* Direction
Please recast the material below as a numbered list, one line per item, with blank lines left out. Leave the pictures out of your answer.

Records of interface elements
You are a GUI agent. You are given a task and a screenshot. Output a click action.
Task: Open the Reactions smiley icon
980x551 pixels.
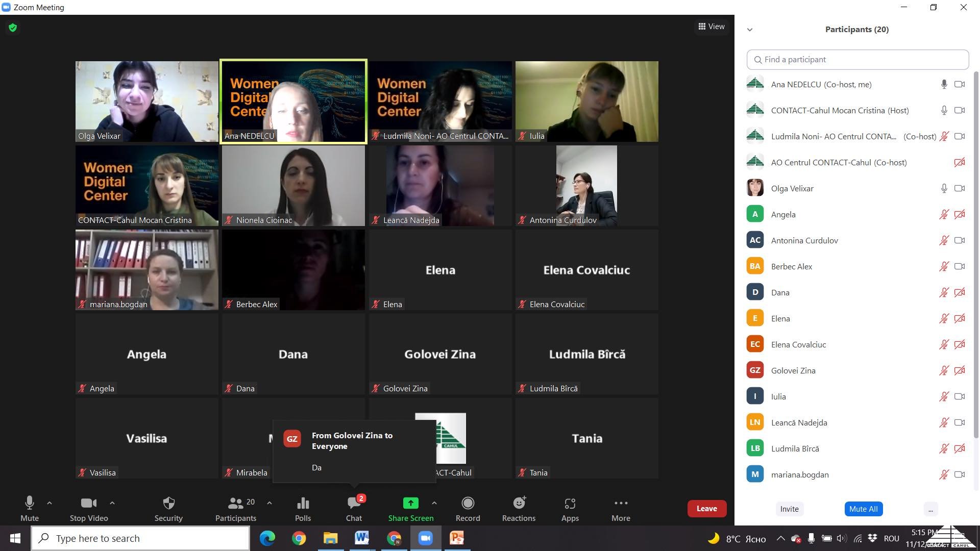pos(519,504)
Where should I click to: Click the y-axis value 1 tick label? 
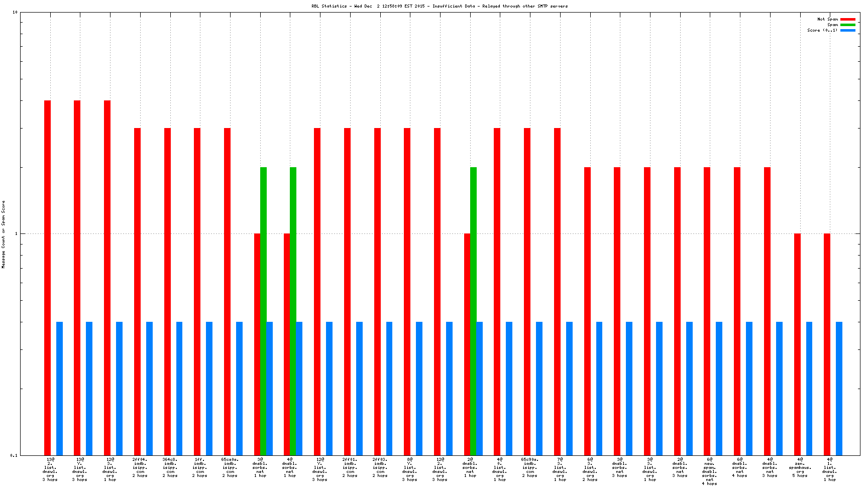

* The response
1. You are a GUI agent. You are given a task and a screenshot. Output a click action.
2. Task: Open the Reactions smiley icon
3. 980x551 pixels.
4. pos(519,504)
5. Where should I click to: Click the y-axis value 1 tick label? 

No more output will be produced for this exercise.